Beginning at the line that includes "Click the notification" in the entries below, print each line exactly as it appears, through the last one.

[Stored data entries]
• • • • •
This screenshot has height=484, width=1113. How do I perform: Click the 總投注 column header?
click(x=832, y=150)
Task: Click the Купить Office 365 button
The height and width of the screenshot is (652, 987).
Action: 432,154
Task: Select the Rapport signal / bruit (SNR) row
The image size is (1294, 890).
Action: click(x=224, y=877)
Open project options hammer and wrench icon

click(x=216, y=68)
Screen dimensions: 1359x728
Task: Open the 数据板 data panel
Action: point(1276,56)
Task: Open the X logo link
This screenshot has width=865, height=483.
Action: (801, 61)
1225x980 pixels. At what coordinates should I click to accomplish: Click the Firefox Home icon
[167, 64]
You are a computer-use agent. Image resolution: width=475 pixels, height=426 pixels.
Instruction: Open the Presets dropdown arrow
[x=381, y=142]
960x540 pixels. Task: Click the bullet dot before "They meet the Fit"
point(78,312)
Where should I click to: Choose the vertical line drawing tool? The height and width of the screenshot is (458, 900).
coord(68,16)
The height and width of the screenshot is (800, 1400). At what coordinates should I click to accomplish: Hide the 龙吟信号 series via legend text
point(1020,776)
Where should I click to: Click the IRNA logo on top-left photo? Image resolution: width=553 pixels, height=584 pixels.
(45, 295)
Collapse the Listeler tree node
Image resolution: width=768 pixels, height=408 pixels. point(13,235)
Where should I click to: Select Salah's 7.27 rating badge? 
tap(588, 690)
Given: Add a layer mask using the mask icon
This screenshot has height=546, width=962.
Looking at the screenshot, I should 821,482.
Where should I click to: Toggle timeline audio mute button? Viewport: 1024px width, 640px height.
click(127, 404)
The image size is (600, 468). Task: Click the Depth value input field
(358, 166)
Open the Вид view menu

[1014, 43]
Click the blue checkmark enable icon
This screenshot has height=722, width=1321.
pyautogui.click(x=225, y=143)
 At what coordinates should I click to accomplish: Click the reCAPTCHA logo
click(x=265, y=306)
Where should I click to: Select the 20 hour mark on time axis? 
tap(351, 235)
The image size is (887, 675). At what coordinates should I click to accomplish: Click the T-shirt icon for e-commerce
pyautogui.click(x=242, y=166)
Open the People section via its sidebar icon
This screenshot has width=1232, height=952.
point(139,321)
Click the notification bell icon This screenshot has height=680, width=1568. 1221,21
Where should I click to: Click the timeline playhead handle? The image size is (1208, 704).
• • • • •
> _REPLY_
Click the notification bell icon This screenshot has height=680, width=1568. 1221,21
Where should I click to: Click the timeline playhead handle? The image size is (1208, 704).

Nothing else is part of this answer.